> [Exercise]: Transcribe the stretch of entries below from the line with "Correcciones (366, 2506)" through the line with "[Home] (195, 66)", exactly and with both ends included; leave out all other lines.

> [Data for the task]:
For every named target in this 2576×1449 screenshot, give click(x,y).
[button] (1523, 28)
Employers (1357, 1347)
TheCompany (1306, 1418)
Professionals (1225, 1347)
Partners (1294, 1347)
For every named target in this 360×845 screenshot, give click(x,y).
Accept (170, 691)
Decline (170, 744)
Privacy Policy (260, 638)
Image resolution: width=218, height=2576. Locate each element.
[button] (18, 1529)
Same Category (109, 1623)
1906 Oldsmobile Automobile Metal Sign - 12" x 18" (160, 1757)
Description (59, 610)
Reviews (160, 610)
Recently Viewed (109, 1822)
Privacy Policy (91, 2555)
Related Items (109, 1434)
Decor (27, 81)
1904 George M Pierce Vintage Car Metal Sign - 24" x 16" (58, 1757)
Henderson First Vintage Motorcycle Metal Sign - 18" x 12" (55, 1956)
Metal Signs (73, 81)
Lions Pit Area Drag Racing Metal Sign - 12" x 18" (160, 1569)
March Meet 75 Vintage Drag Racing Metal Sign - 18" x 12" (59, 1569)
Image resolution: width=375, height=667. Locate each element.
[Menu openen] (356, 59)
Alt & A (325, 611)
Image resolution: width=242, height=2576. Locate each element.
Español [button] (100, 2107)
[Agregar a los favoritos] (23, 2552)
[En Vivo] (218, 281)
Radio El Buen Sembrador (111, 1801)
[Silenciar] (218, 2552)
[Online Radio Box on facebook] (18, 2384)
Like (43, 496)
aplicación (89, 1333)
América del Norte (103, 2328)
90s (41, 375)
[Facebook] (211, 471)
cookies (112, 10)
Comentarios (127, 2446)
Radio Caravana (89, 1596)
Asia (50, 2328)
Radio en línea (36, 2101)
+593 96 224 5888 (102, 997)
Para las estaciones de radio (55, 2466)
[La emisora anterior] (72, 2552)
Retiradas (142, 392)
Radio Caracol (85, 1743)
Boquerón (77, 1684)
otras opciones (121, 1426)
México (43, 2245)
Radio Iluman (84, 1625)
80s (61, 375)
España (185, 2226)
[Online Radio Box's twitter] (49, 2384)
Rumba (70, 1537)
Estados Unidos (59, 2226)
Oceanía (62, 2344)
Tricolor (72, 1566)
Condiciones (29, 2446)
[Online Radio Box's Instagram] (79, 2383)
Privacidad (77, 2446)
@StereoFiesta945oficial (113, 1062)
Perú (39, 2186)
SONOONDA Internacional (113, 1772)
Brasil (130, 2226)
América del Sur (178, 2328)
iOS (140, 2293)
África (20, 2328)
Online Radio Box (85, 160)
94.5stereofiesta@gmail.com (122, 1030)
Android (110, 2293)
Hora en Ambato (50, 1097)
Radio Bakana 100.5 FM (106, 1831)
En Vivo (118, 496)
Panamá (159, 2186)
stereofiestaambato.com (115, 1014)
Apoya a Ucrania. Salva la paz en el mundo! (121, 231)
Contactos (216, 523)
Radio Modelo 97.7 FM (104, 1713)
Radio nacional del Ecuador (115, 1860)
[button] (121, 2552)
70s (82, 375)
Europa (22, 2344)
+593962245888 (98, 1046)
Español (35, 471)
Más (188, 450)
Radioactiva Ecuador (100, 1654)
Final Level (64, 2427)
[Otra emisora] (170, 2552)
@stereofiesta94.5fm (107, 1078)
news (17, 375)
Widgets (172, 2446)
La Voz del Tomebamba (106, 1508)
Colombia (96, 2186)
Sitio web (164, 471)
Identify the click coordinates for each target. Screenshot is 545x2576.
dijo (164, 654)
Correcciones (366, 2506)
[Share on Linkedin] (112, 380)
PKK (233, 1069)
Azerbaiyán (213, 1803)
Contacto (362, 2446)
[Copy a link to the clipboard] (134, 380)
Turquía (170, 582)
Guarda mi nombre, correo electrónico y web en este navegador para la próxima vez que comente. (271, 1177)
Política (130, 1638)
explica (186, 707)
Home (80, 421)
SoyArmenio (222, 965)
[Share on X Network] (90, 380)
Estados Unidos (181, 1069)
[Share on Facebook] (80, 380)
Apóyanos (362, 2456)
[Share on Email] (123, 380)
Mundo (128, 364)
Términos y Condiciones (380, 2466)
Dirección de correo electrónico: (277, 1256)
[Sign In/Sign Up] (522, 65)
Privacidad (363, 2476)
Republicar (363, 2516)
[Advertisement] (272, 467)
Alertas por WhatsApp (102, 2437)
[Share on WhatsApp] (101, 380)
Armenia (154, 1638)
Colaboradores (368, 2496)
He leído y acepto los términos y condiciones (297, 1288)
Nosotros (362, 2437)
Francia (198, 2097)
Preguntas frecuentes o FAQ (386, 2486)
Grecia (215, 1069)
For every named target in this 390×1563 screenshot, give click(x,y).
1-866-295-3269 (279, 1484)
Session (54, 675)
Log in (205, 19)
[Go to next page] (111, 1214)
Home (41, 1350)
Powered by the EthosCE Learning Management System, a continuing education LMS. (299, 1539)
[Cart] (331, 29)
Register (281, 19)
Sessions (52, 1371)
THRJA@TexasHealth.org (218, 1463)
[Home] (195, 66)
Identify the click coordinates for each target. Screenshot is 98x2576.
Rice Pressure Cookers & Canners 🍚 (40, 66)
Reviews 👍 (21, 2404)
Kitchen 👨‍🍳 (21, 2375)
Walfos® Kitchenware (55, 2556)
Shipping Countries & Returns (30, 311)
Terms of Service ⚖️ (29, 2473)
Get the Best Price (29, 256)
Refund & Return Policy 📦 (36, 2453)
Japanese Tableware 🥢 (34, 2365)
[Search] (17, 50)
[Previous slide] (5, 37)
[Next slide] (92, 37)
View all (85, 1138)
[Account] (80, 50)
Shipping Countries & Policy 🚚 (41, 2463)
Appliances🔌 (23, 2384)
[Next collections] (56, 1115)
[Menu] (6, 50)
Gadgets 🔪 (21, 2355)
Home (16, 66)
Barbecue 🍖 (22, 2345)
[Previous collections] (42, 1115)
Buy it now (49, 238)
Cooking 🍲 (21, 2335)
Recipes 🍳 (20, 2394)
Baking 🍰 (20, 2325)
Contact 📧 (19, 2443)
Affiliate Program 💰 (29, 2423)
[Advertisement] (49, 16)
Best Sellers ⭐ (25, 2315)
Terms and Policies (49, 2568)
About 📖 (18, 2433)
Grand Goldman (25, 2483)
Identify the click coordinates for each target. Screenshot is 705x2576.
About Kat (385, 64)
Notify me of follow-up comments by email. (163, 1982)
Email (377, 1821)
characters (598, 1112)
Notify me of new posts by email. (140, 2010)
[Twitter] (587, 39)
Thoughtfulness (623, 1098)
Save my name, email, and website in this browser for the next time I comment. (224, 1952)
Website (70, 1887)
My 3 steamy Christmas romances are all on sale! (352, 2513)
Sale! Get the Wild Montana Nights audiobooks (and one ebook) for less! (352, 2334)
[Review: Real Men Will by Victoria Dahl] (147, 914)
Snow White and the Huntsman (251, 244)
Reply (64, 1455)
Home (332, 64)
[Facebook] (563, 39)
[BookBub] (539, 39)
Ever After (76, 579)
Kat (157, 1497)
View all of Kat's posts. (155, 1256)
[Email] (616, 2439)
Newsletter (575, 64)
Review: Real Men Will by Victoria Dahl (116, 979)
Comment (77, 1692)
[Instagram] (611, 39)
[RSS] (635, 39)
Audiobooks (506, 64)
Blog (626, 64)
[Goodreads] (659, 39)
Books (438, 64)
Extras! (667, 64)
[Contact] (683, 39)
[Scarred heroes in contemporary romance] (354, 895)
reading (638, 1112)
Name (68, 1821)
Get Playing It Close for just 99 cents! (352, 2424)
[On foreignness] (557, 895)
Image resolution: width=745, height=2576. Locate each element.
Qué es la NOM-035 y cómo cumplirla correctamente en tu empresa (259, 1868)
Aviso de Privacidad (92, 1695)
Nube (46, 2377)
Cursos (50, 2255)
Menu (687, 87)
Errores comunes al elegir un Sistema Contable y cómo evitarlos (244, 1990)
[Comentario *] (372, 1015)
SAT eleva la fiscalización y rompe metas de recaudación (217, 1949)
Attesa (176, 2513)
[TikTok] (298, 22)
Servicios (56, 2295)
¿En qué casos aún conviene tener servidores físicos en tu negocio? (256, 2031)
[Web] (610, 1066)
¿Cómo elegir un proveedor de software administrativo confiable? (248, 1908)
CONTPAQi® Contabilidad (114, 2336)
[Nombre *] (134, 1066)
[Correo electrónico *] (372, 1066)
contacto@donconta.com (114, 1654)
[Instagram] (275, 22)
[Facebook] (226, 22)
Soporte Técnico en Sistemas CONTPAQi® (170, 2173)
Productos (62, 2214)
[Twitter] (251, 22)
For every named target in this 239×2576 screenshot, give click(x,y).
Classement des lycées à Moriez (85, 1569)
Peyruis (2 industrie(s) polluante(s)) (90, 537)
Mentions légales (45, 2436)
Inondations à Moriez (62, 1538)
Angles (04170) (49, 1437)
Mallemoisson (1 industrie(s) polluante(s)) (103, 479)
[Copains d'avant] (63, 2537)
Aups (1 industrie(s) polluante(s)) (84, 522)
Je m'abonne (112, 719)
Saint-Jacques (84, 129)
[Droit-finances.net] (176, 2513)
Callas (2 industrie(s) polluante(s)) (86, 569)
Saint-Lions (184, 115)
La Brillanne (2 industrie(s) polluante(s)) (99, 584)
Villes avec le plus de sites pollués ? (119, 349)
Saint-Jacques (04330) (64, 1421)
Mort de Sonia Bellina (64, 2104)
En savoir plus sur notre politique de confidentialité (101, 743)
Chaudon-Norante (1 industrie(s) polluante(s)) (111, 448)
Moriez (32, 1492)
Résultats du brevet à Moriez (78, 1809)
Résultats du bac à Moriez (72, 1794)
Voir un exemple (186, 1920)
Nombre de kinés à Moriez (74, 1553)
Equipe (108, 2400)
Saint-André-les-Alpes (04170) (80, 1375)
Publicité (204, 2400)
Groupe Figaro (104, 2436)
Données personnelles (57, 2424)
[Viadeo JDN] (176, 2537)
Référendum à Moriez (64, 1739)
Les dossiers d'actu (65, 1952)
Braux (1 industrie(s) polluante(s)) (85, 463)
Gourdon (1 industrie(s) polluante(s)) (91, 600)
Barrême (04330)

> [Solution to this task]:
Correcciones (366, 2506)
[Share on Linkedin] (112, 380)
PKK (233, 1069)
Azerbaiyán (213, 1803)
Contacto (362, 2446)
[Copy a link to the clipboard] (134, 380)
Turquía (170, 582)
Guarda mi nombre, correo electrónico y web en este navegador para la próxima vez que comente. (271, 1177)
Política (130, 1638)
explica (186, 707)
Home (80, 421)
SoyArmenio (222, 965)
[Share on X Network] (90, 380)
Estados Unidos (181, 1069)
[Share on Facebook] (80, 380)
Apóyanos (362, 2456)
[Share on Email] (123, 380)
Mundo (128, 364)
Términos y Condiciones (380, 2466)
Dirección de correo electrónico: (277, 1256)
[Sign In/Sign Up] (522, 65)
Privacidad (363, 2476)
Republicar (363, 2516)
[Advertisement] (272, 467)
Alertas por WhatsApp (102, 2437)
[Share on WhatsApp] (101, 380)
Armenia (154, 1638)
Colaboradores (368, 2496)
He leído y acepto los términos y condiciones (297, 1288)
Nosotros (362, 2437)
Francia (198, 2097)
Preguntas frecuentes o FAQ (386, 2486)
Grecia (215, 1069)
For every named target in this 390×1563 screenshot, give click(x,y).
1-866-295-3269 (279, 1484)
Session (54, 675)
Log in (205, 19)
[Go to next page] (111, 1214)
Home (41, 1350)
Powered by the EthosCE Learning Management System, a continuing education LMS. (299, 1539)
[Cart] (331, 29)
Register (281, 19)
Sessions (52, 1371)
THRJA@TexasHealth.org (218, 1463)
[Home] (195, 66)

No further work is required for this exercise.